◆ THE REQUEST:
Copy out the material word for word, from its first line up to and including the line that contains "point(238,284)".

· · · · ·

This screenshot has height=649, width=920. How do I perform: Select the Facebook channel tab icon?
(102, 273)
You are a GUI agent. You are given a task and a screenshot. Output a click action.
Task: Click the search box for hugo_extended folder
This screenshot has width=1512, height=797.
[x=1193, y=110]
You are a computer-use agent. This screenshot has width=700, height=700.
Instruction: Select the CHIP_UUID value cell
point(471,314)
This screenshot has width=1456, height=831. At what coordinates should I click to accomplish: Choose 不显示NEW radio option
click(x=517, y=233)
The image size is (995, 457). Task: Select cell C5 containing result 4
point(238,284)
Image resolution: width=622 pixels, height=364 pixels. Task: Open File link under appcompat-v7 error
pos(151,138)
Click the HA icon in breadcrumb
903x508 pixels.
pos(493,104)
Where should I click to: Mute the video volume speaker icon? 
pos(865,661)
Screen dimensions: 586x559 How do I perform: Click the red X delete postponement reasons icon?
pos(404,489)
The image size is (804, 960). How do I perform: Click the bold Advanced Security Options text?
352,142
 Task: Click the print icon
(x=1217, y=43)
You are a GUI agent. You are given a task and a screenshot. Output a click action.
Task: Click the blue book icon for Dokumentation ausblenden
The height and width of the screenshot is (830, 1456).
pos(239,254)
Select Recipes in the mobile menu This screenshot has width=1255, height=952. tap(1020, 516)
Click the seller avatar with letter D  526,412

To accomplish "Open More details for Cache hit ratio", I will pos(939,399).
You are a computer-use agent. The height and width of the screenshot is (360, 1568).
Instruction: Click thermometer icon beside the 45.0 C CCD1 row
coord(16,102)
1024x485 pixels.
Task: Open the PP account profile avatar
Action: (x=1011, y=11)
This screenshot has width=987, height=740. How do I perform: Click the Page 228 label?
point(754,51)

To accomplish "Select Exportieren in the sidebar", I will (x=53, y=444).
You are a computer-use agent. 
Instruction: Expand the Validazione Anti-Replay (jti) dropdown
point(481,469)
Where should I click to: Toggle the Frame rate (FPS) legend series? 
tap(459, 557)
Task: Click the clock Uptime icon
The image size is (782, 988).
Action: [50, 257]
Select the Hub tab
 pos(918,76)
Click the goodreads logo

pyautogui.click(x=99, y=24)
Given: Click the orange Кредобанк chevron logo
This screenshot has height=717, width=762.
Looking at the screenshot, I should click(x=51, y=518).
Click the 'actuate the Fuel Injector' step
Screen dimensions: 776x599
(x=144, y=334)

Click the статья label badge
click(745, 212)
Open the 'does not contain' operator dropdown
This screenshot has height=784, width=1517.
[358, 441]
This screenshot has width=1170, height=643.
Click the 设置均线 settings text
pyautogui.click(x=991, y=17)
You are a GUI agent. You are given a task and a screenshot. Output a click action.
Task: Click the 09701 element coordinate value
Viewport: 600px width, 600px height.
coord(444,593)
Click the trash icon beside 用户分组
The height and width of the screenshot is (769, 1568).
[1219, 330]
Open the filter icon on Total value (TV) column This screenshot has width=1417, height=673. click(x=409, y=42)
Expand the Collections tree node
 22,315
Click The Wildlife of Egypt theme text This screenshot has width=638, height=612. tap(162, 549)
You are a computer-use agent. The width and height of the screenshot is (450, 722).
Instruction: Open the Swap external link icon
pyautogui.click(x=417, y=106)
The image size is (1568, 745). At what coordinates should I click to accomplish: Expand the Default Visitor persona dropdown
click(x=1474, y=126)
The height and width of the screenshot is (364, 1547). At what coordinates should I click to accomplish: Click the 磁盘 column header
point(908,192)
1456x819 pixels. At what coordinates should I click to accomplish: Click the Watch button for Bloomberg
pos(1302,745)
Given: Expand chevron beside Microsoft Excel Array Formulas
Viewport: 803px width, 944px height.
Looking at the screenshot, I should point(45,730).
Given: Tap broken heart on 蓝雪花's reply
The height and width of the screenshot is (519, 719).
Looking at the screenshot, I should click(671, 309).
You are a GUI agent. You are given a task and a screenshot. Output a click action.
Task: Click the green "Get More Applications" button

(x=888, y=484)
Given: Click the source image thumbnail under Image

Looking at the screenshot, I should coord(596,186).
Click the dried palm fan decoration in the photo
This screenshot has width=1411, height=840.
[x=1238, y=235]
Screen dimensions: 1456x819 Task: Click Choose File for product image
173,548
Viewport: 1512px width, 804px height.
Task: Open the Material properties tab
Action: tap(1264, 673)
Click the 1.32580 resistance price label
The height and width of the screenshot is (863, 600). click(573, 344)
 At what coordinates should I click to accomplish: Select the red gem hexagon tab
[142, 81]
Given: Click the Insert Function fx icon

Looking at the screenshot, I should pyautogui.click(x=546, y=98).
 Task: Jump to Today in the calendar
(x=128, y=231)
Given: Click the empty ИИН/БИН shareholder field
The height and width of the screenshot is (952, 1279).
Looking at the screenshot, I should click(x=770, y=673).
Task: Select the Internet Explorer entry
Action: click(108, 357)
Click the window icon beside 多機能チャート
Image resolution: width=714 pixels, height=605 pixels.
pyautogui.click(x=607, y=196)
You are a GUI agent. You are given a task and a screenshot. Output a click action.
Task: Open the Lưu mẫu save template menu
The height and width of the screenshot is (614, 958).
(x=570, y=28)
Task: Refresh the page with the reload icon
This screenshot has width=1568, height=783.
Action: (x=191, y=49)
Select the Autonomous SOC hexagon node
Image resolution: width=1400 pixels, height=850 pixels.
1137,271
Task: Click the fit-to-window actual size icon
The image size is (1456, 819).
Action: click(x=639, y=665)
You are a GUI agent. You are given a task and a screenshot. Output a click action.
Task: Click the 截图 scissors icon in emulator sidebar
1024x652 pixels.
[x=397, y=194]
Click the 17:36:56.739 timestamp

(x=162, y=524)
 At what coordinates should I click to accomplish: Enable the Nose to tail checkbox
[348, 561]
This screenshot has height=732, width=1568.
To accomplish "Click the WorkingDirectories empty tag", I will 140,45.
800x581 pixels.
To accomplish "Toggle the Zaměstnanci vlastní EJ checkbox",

· · · · ·

◆ ANSWER:
This screenshot has height=649, width=920. How do I perform: Select the Facebook channel tab icon?
(102, 273)
You are a GUI agent. You are given a task and a screenshot. Output a click action.
Task: Click the search box for hugo_extended folder
This screenshot has width=1512, height=797.
[x=1193, y=110]
You are a computer-use agent. This screenshot has width=700, height=700.
Instruction: Select the CHIP_UUID value cell
point(471,314)
This screenshot has width=1456, height=831. At what coordinates should I click to accomplish: Choose 不显示NEW radio option
click(x=517, y=233)
The image size is (995, 457). Task: Select cell C5 containing result 4
point(238,284)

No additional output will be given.